Growth in the U.S. slowed considerably during the first three months of the year as interest rate increases and inflation took hold of an economy largely expected to decelerate even further ahead.

Gross domestic product, a measure of all goods and services produced for the period, rose at a 1.1% annualized pace in the first quarter, the Commerce Department reported Thursday. Economists surveyed by Dow Jones had been expecting growth of 2%.

The growth rate followed a fourth quarter in which GDP rose 2.6%, part of a year that had a 2.1% increase.

The report also showed that the personal consumption expenditures price index, an inflation measure that the Federal Reserve follows closely, increased 4.2%, ahead of the 3.7% estimate. High inflation and slow growth is sometimes described as “stagflation,” which characterized the late 1970s and early ’80s U.S. economy.

Stocks initially reacted little to the report, with major indexes pointing to a higher open. Treasury yields increased.

A customer shops at an H-E-B grocery store in Austin, Texas
A customer shops at an H-E-B grocery store in Austin, Texas, on Feb. 8.Brandon Bell / Getty Images file

The slowdown in growth came because of a decline in private inventory investment and a deceleration in nonresidential fixed investment, the report stated.
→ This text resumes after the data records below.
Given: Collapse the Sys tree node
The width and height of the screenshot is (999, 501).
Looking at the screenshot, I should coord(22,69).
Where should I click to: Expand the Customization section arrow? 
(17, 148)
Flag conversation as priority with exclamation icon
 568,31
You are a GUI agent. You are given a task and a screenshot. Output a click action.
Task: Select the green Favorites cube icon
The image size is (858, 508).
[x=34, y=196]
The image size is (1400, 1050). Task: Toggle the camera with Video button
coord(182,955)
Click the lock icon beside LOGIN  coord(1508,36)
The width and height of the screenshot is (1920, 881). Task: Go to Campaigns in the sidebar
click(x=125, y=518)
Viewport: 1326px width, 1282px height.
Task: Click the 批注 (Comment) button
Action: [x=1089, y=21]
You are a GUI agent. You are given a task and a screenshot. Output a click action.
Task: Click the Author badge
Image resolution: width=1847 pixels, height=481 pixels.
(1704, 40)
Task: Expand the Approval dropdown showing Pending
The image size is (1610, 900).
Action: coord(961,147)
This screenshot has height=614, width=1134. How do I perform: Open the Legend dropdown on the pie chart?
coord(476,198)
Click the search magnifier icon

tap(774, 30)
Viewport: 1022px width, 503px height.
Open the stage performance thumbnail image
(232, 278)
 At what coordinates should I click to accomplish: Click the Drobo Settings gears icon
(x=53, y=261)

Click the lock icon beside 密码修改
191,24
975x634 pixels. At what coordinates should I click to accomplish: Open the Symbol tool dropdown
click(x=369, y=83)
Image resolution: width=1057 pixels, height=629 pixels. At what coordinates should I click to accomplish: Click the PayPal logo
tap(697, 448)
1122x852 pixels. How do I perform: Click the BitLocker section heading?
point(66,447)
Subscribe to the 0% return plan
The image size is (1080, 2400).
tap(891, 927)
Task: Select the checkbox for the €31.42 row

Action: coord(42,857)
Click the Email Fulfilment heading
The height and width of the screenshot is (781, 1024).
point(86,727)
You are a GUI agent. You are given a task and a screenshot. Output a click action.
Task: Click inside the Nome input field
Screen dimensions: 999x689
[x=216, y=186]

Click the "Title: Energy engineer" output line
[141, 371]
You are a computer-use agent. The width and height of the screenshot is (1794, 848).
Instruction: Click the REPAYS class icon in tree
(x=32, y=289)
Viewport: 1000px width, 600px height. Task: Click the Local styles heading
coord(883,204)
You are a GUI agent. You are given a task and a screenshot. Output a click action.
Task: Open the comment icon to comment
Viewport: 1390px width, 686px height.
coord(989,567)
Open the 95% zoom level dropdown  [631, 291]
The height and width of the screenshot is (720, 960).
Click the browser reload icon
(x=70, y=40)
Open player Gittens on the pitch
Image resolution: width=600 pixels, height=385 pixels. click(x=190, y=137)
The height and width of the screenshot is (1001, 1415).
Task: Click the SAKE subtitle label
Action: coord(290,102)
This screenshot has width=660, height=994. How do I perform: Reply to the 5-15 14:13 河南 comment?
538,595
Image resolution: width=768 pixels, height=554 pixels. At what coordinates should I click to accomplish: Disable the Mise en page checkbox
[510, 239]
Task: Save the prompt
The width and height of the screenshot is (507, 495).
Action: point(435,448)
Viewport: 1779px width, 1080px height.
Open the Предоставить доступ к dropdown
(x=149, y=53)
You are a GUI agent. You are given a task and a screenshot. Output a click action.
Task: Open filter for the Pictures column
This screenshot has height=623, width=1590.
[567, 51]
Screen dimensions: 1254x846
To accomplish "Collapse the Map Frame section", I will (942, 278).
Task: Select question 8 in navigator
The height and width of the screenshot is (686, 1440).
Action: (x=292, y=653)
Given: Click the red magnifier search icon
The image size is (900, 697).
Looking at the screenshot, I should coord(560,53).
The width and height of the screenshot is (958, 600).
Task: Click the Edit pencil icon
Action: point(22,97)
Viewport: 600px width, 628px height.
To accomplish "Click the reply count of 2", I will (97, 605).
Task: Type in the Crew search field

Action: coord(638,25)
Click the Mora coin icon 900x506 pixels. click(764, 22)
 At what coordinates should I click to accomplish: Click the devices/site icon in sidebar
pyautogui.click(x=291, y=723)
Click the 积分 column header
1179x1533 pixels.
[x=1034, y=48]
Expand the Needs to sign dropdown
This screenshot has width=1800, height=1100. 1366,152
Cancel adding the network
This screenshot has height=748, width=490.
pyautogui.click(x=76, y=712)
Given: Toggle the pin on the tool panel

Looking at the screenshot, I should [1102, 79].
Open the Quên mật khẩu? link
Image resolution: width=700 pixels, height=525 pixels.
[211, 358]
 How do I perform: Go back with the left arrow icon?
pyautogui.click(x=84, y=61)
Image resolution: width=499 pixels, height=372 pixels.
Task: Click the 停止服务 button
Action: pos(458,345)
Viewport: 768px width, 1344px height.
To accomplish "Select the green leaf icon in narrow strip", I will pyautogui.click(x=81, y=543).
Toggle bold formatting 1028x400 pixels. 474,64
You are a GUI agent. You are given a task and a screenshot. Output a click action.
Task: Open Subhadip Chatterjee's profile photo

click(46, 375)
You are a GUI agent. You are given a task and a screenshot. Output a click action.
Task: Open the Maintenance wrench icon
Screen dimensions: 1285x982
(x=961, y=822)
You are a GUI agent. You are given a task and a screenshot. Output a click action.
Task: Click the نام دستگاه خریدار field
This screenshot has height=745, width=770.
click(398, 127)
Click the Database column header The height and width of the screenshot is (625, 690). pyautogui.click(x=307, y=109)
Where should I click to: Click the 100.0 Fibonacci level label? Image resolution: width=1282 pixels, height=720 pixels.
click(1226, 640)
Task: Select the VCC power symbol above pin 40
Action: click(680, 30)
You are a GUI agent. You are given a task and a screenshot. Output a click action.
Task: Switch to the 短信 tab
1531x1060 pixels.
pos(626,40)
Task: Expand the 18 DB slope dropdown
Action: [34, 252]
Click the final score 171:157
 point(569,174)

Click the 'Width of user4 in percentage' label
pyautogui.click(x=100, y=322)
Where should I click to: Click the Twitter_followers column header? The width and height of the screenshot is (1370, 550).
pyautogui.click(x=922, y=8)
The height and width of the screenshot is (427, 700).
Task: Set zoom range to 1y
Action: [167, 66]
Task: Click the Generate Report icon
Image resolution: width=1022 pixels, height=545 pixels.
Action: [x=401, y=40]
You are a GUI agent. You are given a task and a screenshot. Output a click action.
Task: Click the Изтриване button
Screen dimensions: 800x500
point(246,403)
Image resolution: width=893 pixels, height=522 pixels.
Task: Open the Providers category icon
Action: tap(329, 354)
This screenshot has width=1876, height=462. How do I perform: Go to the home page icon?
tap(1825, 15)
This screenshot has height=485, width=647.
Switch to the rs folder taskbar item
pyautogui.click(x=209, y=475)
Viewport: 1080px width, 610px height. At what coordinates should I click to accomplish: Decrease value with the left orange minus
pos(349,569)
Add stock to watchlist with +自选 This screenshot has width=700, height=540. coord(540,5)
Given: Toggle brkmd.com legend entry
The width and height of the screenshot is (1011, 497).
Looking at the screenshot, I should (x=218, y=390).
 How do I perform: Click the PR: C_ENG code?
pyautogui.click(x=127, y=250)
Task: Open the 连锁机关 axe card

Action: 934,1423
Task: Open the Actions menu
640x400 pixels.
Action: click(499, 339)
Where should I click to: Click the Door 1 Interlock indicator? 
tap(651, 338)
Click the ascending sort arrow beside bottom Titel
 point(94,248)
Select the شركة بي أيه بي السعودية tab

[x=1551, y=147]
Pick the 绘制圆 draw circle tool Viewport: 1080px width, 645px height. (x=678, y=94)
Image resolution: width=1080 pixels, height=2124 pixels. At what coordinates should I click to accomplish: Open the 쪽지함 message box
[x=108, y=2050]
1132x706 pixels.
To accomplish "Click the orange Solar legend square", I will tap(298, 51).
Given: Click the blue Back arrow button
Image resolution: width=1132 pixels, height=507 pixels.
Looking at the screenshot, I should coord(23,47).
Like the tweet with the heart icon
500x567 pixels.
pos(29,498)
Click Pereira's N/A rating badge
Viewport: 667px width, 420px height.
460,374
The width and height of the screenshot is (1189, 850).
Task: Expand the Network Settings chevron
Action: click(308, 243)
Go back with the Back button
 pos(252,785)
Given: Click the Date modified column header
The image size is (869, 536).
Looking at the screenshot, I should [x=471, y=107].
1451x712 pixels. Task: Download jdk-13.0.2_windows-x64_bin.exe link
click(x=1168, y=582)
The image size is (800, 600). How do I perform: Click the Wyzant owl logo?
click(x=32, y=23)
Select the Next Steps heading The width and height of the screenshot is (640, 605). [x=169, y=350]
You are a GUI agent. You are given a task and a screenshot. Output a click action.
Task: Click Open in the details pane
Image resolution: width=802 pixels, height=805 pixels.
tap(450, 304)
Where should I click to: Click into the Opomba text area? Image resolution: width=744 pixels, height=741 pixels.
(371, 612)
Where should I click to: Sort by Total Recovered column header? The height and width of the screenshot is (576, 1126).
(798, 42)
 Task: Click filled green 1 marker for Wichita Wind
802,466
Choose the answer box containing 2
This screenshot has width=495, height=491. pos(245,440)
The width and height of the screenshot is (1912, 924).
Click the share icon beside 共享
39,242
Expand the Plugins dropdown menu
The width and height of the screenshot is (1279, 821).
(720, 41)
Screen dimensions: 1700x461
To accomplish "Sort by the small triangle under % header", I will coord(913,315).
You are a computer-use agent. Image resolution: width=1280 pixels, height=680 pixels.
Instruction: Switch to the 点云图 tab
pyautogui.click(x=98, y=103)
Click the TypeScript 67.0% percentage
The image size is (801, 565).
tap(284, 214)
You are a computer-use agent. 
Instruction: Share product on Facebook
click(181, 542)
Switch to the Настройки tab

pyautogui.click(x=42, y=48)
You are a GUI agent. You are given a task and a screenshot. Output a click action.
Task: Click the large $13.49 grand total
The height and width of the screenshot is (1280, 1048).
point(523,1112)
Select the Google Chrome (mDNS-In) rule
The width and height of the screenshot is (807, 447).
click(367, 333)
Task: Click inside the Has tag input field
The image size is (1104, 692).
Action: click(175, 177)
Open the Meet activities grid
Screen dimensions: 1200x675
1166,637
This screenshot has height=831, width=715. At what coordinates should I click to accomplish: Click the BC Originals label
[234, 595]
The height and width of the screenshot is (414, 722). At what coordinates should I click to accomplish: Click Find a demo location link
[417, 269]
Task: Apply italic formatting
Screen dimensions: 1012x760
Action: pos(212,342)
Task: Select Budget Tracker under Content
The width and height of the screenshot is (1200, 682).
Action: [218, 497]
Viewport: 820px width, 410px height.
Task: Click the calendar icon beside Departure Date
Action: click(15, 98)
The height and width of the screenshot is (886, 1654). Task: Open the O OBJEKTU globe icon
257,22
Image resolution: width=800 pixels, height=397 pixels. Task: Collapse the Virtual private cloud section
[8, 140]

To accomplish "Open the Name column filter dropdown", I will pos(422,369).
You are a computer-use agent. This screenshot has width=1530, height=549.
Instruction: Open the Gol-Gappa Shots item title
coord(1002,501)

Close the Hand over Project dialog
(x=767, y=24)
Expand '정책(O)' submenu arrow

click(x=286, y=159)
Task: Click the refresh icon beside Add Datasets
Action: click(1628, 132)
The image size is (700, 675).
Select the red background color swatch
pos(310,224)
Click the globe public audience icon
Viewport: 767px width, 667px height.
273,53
The inventory slowdown took 2.26 percentage points off the headline number.

Consumer spending as measured by personal consumption expenditures increased 3.7% and exports were up 4.8%. Gross private domestic investment tumbled 12.5%.

“The U.S. economy is likely at an inflection point as consumer spending has softened in recent months,” said Jeffrey Roach, chief economist at LPL Financial. “The backward nature of the GDP report is possibly misleading for markets as we know consumers were still spending in January but since March, have pulled back as consumers are getting more pessimistic about the future.”

The report comes as the Federal Reserve is seeking to slow an economy burdened by inflation that had been running at its highest level in more than 40 years.

In a policy tightening regime that began in March 2022, the central bank has raised its benchmark interest rate by 4.75 percentage points, taking it to the highest level in nearly 16 years. Though inflation has pulled back some from its peak of around 9% last June, it remains well above the Fed’s 2% goal. Policymakers all say inflation is still too high and will require elevated interest rates.

At the same time, growth has taken a hit from troubles in the banking sector that are likely to infect the economy ahead. Those two issues — the Fed’s rate hiking cycle and an expected credit crunch — are expected to tilt the economy into recession later this year.